Belgique Elle reconnaît avoir tué son voisin de 98 ans pour se venger des abus subis à l’âge de 7 ans.

Début, mercredi, du procès de Martine D., une habitante de Trooz, âgée de 49 ans, poursuivie devant le tribunal correctionnel de Liège pour l’assassinat d’André Harray, son voisin âgé de 98 ans.

Lors de son interrogatoire, elle a déclaré qu’elle souhaitait depuis longtemps le décès de la victime. Elle l’accuse d’avoir abusé d’elle quand elle était âgée de 7 ans et alors qu’elle était confiée à la garde de son voisin le mercredi après-midi. Martine D. a détaillé les abus sexuels et les viols subis. Elle dit avoir porté ce poids pendant toute sa vie et n’avoir jamais osé en parler à ses parents. Seules quelques amies d’enfance avaient recueilli ses confidences.

Le 24 septembre 2016, Martine D. s’était présentée chez son voisin munie d’un couteau. "Je ne sais pas ce qui a déclenché mon geste. J’ai eu cette idée d’aller lui faire du mal. J’avais envie de le rabaisser comme il m’avait rabaissée. Je n’étais pas bien. J’ai déposé le couteau et, lorsqu’il a ouvert la porte, je l’ai frappé avec mes mains. Depuis qu’il est mort, je vais bien. Je n’ai plus d’angoisses. Je n’ai plus de nausées et je suis calme. J’ai toujours souhaité sa mort. Mais je ne suis pas une agressive et je ne me suis jamais crue capable de tuer quelqu’un", a déclaré la prévenue.

Martine D. a par ailleurs saccagé le logement de sa victime. "Il y avait la photo de mariage de son couple accrochée au mur. J’ai été horripilée par cette photo. Je ne comprends pas comment on peut passer toute une vie à faire la politique de l’autruche", a-t-elle expliqué, disant regretter d’avoir fait de la peine à ses enfants et aux personnes qu’elle aime mais ne formulant aucun regret au sujet de sa victime.

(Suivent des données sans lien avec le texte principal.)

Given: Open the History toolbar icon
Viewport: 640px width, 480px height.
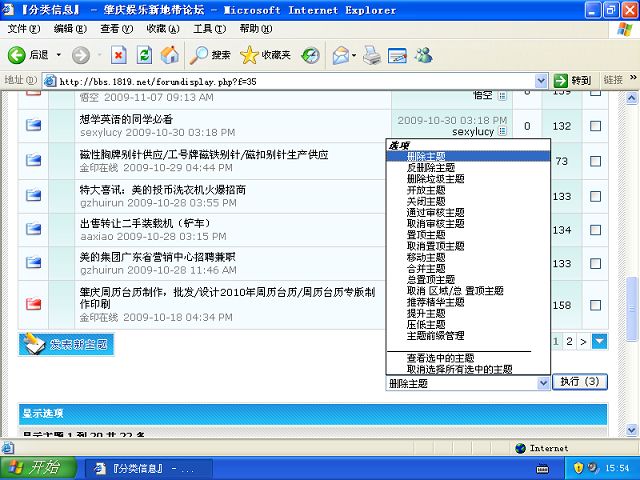Looking at the screenshot, I should (x=311, y=55).
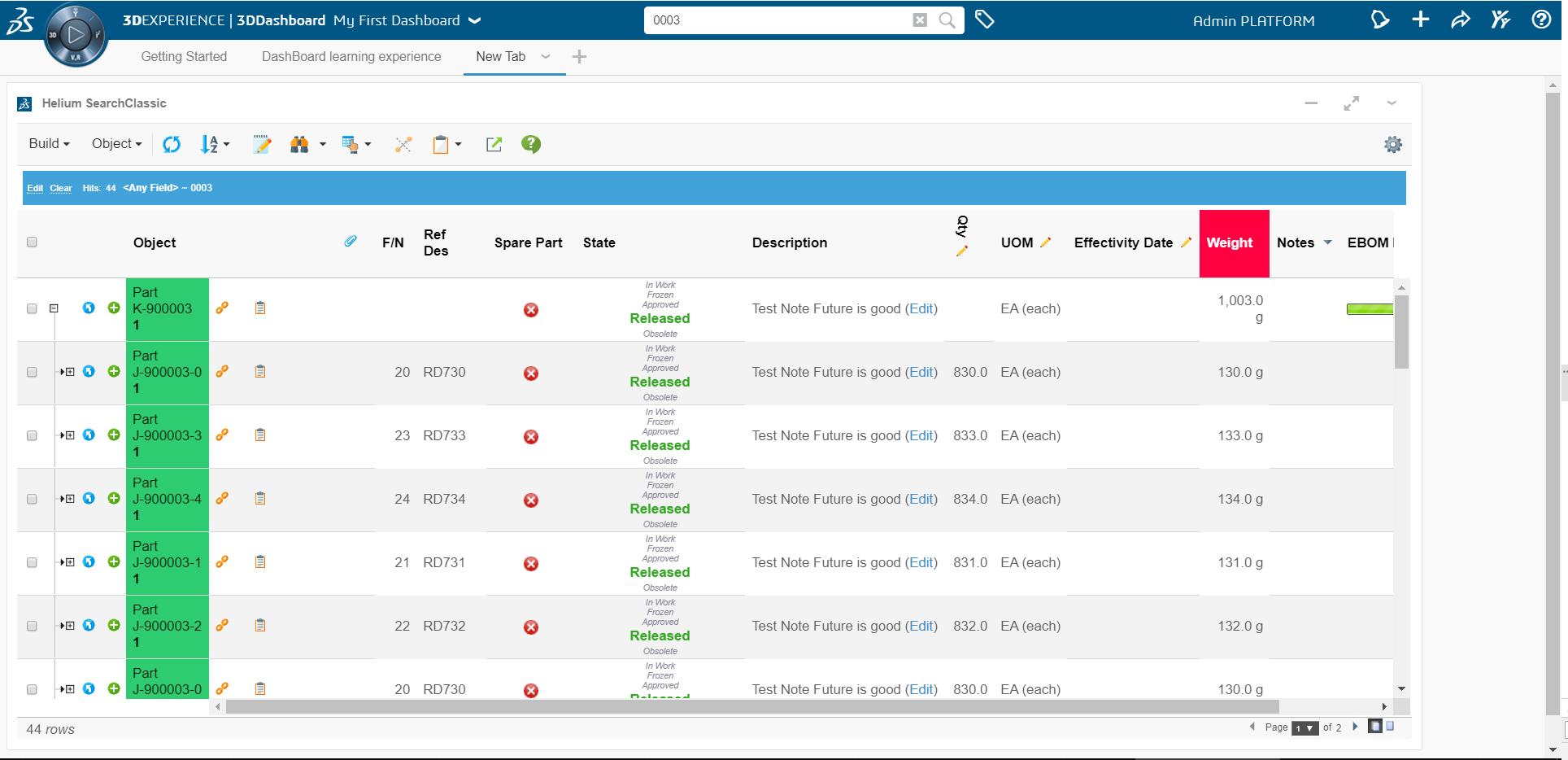Open the green help question mark icon
This screenshot has width=1568, height=760.
click(531, 144)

C’est en 1991, après une altercation avec André Harray, que Martine D. avait dénoncé pour la première fois publiquement les faits d’abus dont elle avait été victime. Mais l’affaire avait été étouffée après l’intervention du curé du village en faveur d’André Harray.

Rejeté par une partie de sa famille

Le tribunal a encore entendu un témoin, qui a révélé qu’André Harray avait fait l’objet d’une mesure d’écartement de son cercle familial en raison de soupçons de pédophilie. Cet homme aurait aussi abusé d’une de ses nièces dans les années soixante mais la justice n’a jamais eu à se prononcer. Plusieurs membres de son entourage avaient décidé de couper les ponts avec lui. "Dans la famille, il était acquis qu’il présentait un problème de pédophilie", a indiqué le témoin, et des recommandations strictes avaient été émises à l’égard des jeunes enfants susceptibles d’être mis en contact avec la victime.